Domain: Government / Health
Abstract: Drug overdose is the leading cause of accidental death in the US, with 52,404 lethal drug overdoses in 2015. Opioid addiction is driving this epidemic, with 20,101 overdose deaths related to prescription pain relievers, and 12,990 overdose deaths related to heroin in 2015 (CDC, ASAM). Adequate distribution and administration of Narcan (naloxone HCl) is key to lowering mortality due to opiate overdose. In this study, our team uses classification machine learning models to predict which areas in DC are most likely to utilize Narcan. Our model is trained on 2016 Narcan administration data calls for service data provided by DC government’s Office of Unified Communications. Ultimately, our Random Forest Classifier shows that the type of call is the best predictor of whether or not a call will result in the utilization of Narcan (Precision = 0.51, Recall = 0.52, F1= 0.51).
Hypothesis: Initially, our working hypotheses was that it would be possible to predict geographic locations where opioid overdoses would occur, using Narcan administration as a proxy. However, during feature selection, we found that geographic location was too strong of a predictor. As a result, we modified our hypothesis to: it is possible to use service call type to predict whether or not Narcan will be administered.

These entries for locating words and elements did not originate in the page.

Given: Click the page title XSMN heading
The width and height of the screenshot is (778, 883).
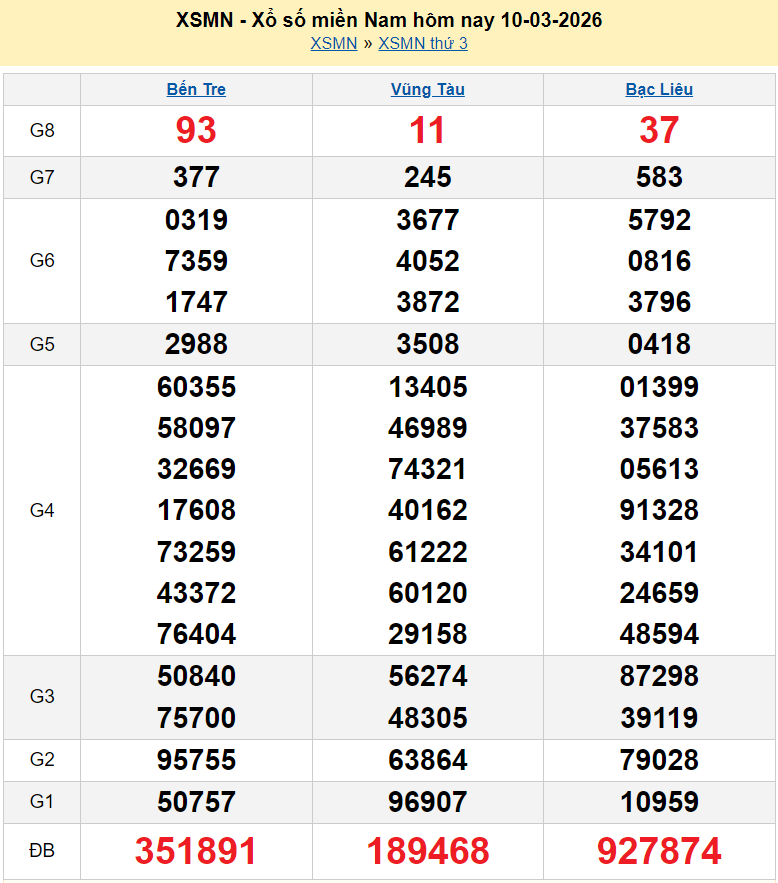Looking at the screenshot, I should (x=389, y=20).
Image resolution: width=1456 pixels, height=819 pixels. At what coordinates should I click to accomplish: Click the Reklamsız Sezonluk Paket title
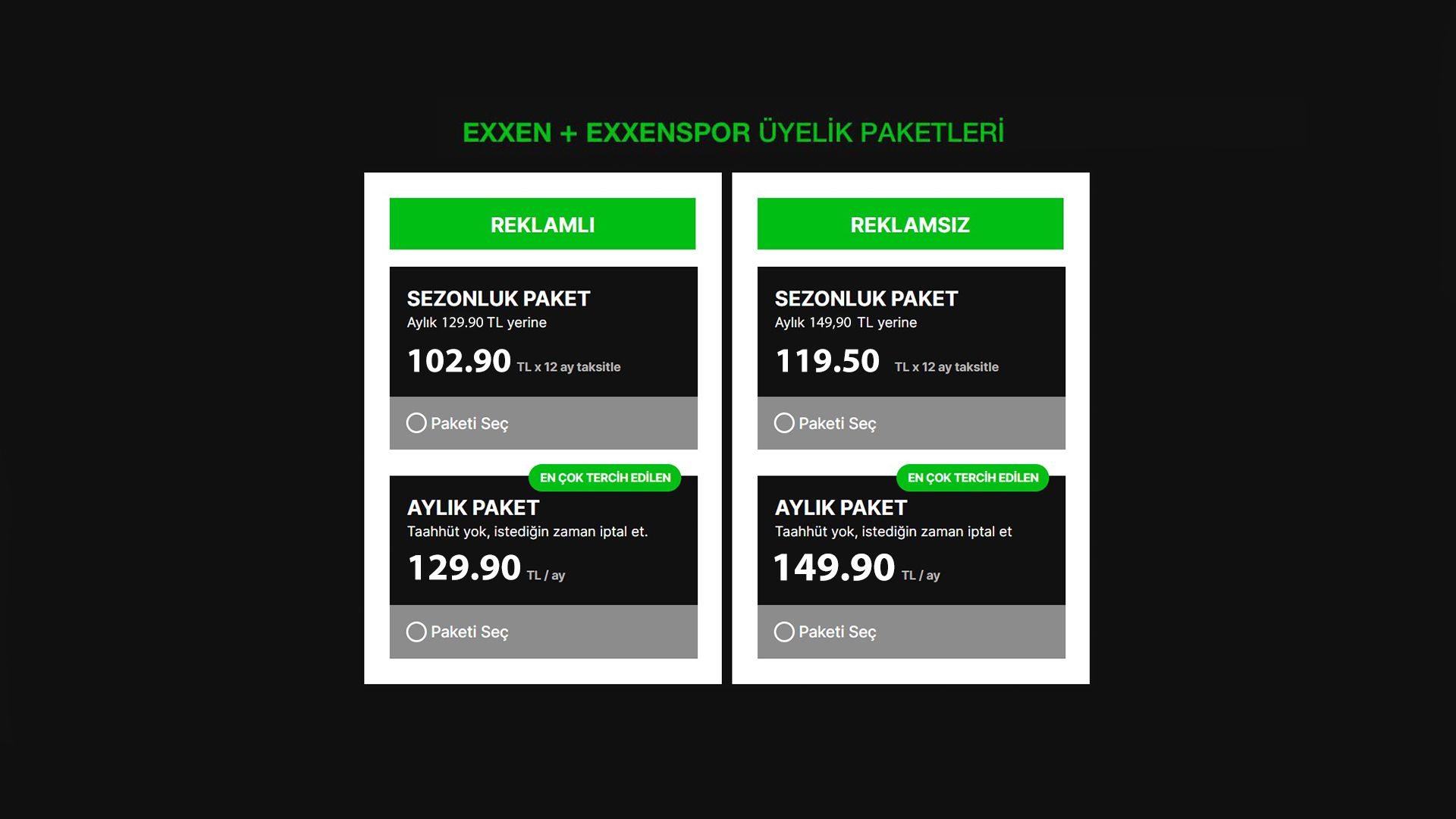click(x=866, y=299)
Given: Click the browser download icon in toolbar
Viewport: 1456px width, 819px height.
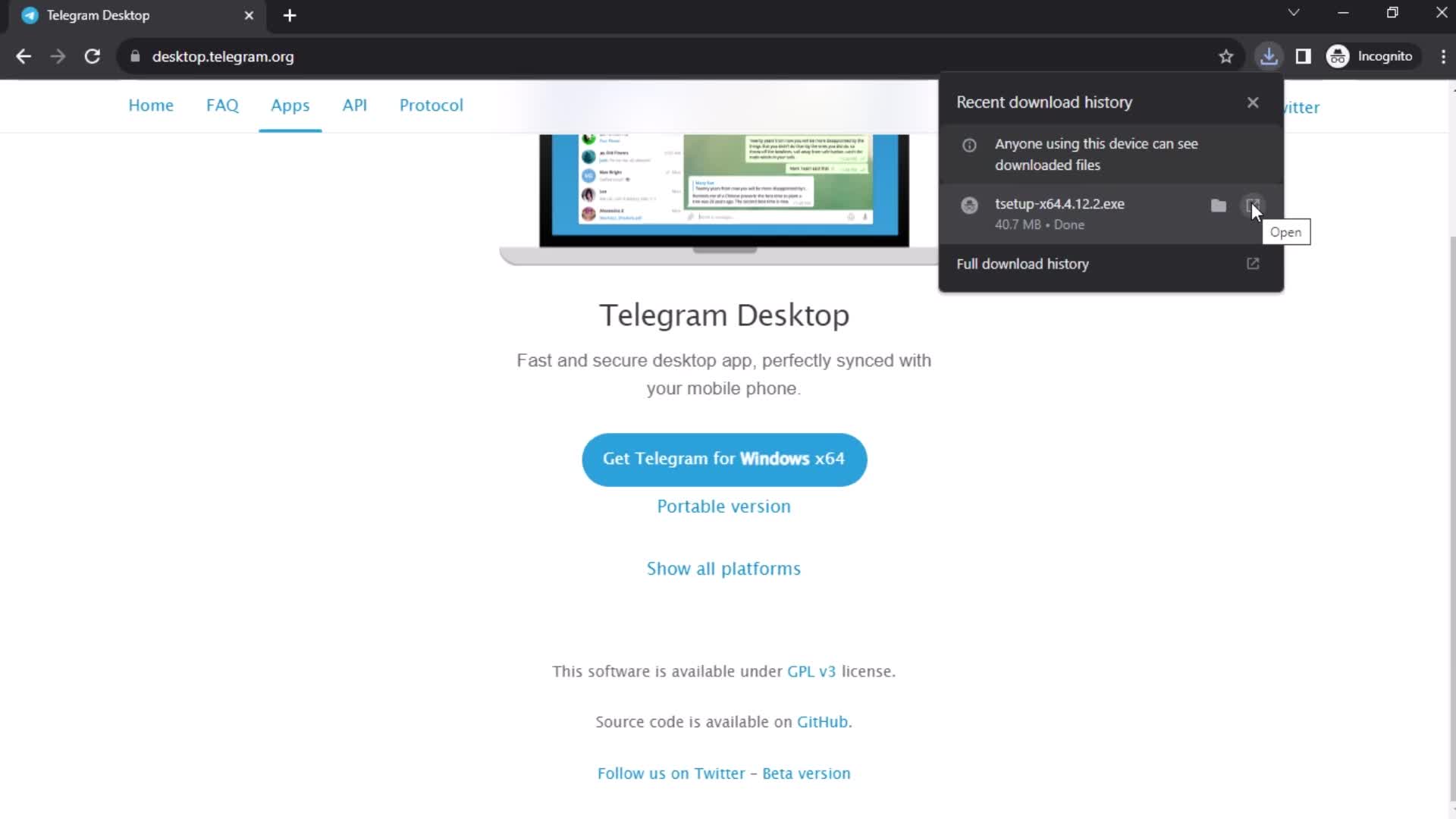Looking at the screenshot, I should click(x=1268, y=56).
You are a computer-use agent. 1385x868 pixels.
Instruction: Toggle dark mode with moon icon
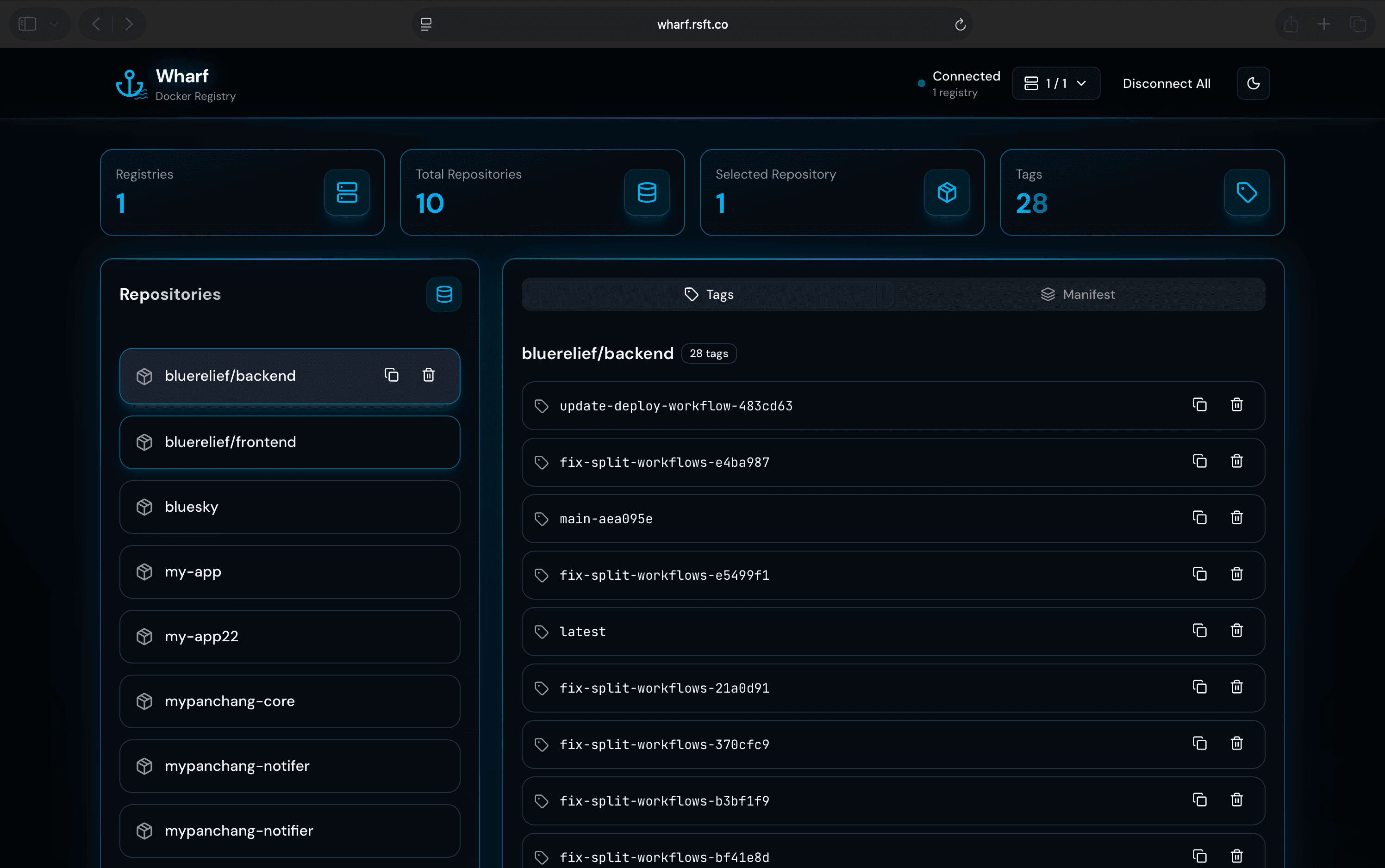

Data Sources: 2016 DC Narcan Administration Data 2016 DC Calls for Service 2016 DC Weather Data.
Data: Data includes Narcan administered information and calls for service information. The data was summarized by 500 meter hexagons that overlay with DC and by month for 2016
- finaldataframecopy_wWeather.csv includes all data available
- Sample_Size_1661.csv includes a balanced dataset, of 1661 for each class, this was the data that was used for the final machine learning
EDA: This folder contains charts that examine the characteristics of Narcan recipients and the types of calls
Models: The models folder contains all of the machine learning that was done with all data sets and all features until we were able to figure out the perfect predicting issues. The Final Models folder contains the machine learning that was used in the analysis once we figure out why our models weren't working properly.